- _Seitentext_:

━━━━━━━━━━

Da ja noch ein bißchen Zeit hin ist, meine Frage schon heute an alle Boardies 
*"Wer ist im September in Florida"?*

Vielleicht schaffen wir ja mal einen Florida-Anglerboard-Treff!:vik:


----------



## guifri (2. Juni 2008)

*AW: Wer ist im September in Florida????*

hallo....


ich, ich, ich |wavey:|wavey::vik::vik:#6:g















ach neee...doch nicht. es sei denn, meine frau verlässt mich, stellt keine unterhaltsforderungen und gibt mir ne kleine abfindung. aber das will ich dann eigentlich auch nicht, so dass lediglich mein geist mit euch sein wird


----------



## Volker2809 (3. Juni 2008)

*AW: Wer ist im September in Florida????*

Jawohl, wir sind auch im September für 3 Wochen in sunny und fishy Florida! #g 

http://img207.*ih.us/img207/2101/flooq7.png


----------



## Nick_A (4. Juni 2008)

*AW: Wer ist im September in Florida????*

Ich darf übrigens auch mit ***LACH*** :q

@ Volker #h

was habt Ihr denn genau in Ft. Myers vor ?

- Guiding ?
- Boot ausleihen ?
- Kuttertour ?
- Oder Stegangeln ?

━━━━━━━━━━

- _Aufgabenstellung_:
A – Zähle alle Optionen auf, die Nick_A im Forumsthread zum Florida-Treffen an Volker zu dessen Vorhaben in Ft. Myers aufführt.
B – Beantworte anhand des Forumsthreads zum Florida-Treffen diese Fragen:
(i) Für wie lange ist Volker2809 im September in Florida?
(ii) An welchem Datum hat guifri geantwortet?
(iii) Was von guifri wird laut seinem Beitrag lediglich bei den anderen sein?
C – Setze den Forumsthread zum Florida-Treffen nach seinem letzten Satz fort.

[Daten zum Auffinden sichtbarer Ziele]
━━━━━━━━━━

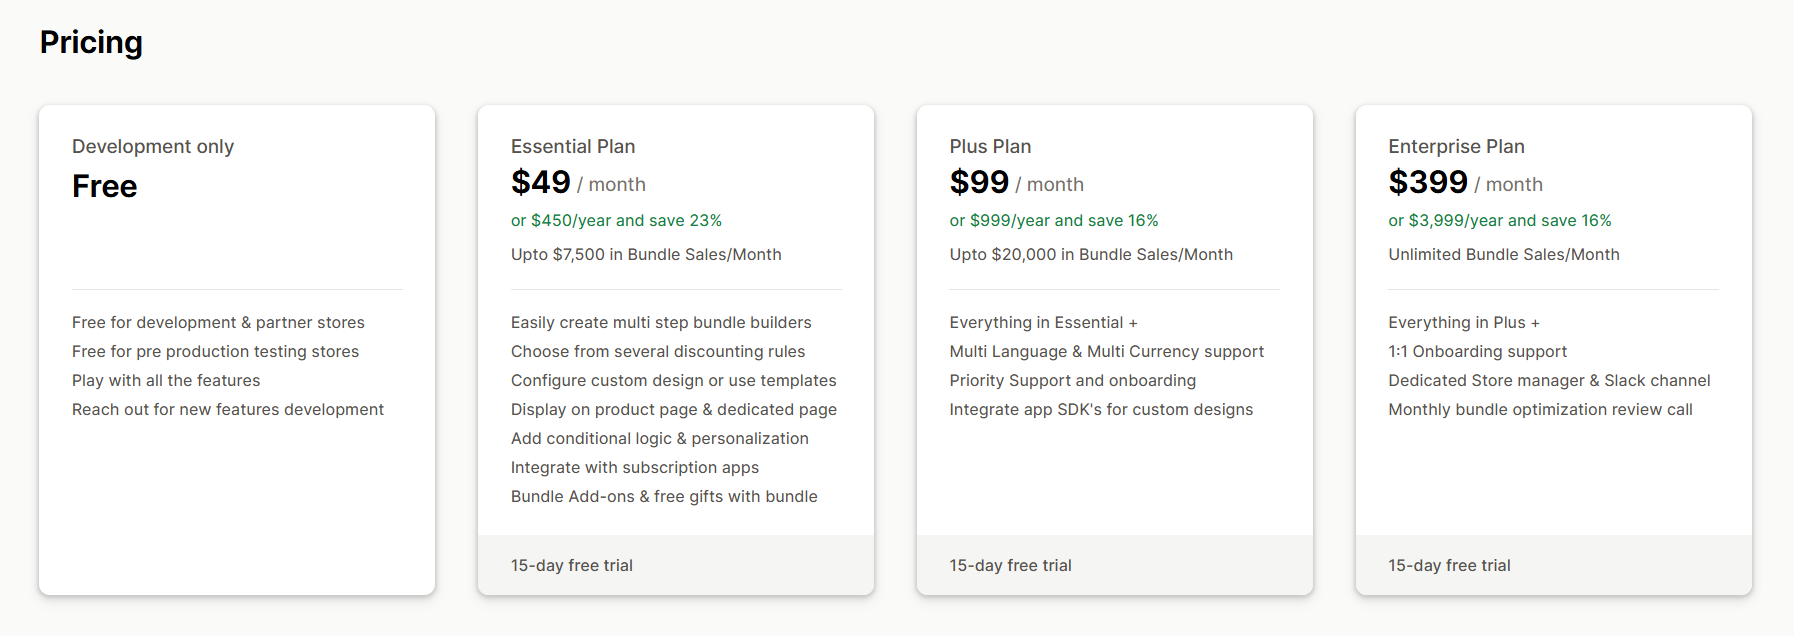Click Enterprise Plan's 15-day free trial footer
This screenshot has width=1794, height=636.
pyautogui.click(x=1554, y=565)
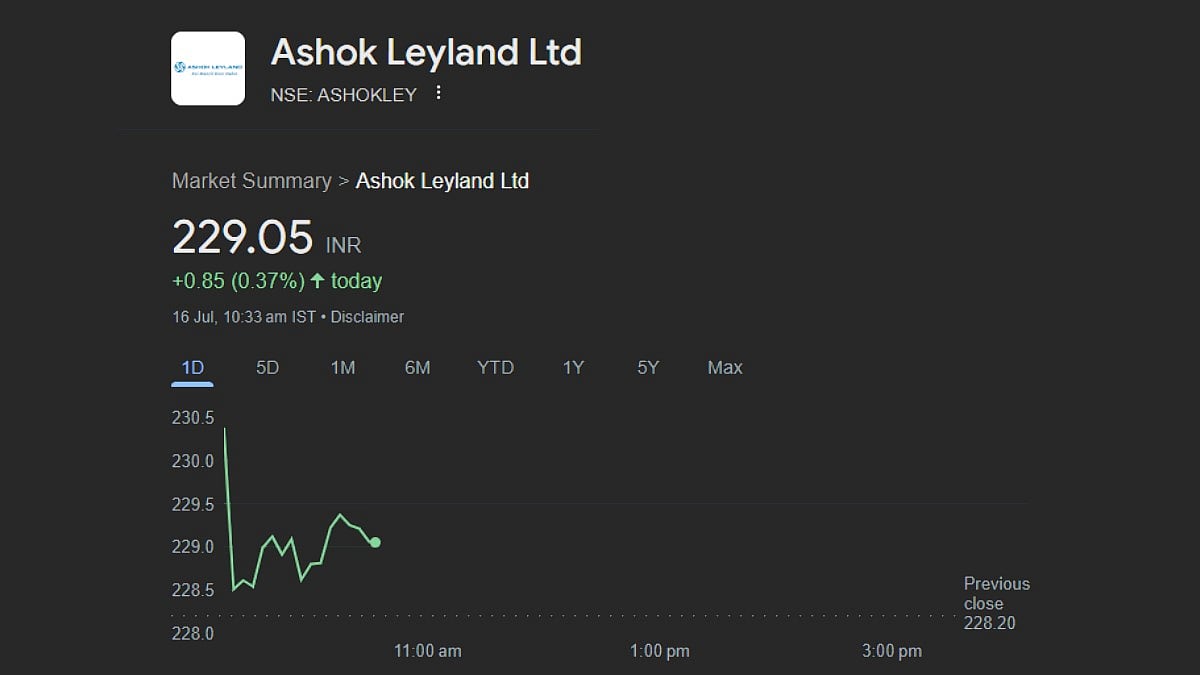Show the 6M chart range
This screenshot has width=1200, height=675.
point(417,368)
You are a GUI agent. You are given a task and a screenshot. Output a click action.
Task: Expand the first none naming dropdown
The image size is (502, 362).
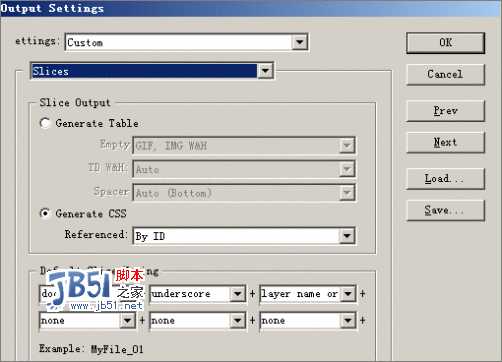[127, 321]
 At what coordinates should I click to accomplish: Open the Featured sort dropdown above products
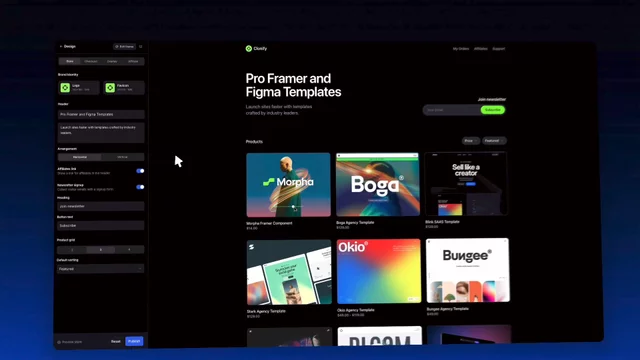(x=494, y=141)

━━━━━━━━━━

- _Schriftliche Antworten_:
A – Guiding, Boot ausleihen, Kuttertour, Stegangeln

B –
(i) Für 3 Wochen.
(ii) Am 2. Juni 2008.
(iii) Sein Geist.

C –
Gruß #h
Robert

@ Guido

Du bist schon wirklich ´n gaaaanz armer Tropf 

Wir werden dann mit ´nem eiskalten Budweiser (natürlich kein Bud light  ) auf Dich anstoßen und gaaanz doll an Dich denken ! :Q


----------



## Volker2809 (5. Juni 2008)

*AW: Wer ist im September in Florida????*



> @ Volker #h
> 
> was habt Ihr denn genau in Ft. Myers vor ?
> 
> ...


 
Guiding eher nicht. Das würde ich dann eher auf den Keys machen. 
Boot könnten wir ggf. gemeinsam für ein paar Tage machen, wenn es zeitlich passt. Ansonsten mit Sicherheit vom Fishing Pier in Fort Myers Beach #6. Der liegt etwa 1 Minute Fahrzeit von unserem Haus entfernt. Dann sicher auch mal eine Nacht-Tour mit nem Kutter zum Spaßangeln #:. Hinter unserem Haus soll man auch direkt vom Ufer angeln können mit wunderschöner Aussicht. Bin mal gespannt. 
Ansonsten werden wir in Fort Myers den Bass Pro Shop leer kaufen :vik: und all die anderen Outlets in der Umgebung :q.
Ich will dann auch nochmal ins IGFA-Museum und einen Halb-Tages-Ausflug an den Lake Toho auf Schwarzbarsch machen. Das werden wir aber mit der Weiterfahrt nach Orlando verbinden. Ich freu mich schon tierisch auf Florida! #6


----------



## guifri (5. Juni 2008)

*AW: Wer ist im September in Florida????*

hallo ihr lieben,

ich empfehle euch wirklich ein guiding auch in ft. myers, weil laut meinem guide die tarpons bis ca. oktober vor ort sind..


ich war ingesamt 3 mal mit ihm auf´m wasser (1 mal letztes jahr, einmal dieses jahr). alle 3 mal haben wir tarpons gefunden. gefressen haben sie allerdings nur einmal.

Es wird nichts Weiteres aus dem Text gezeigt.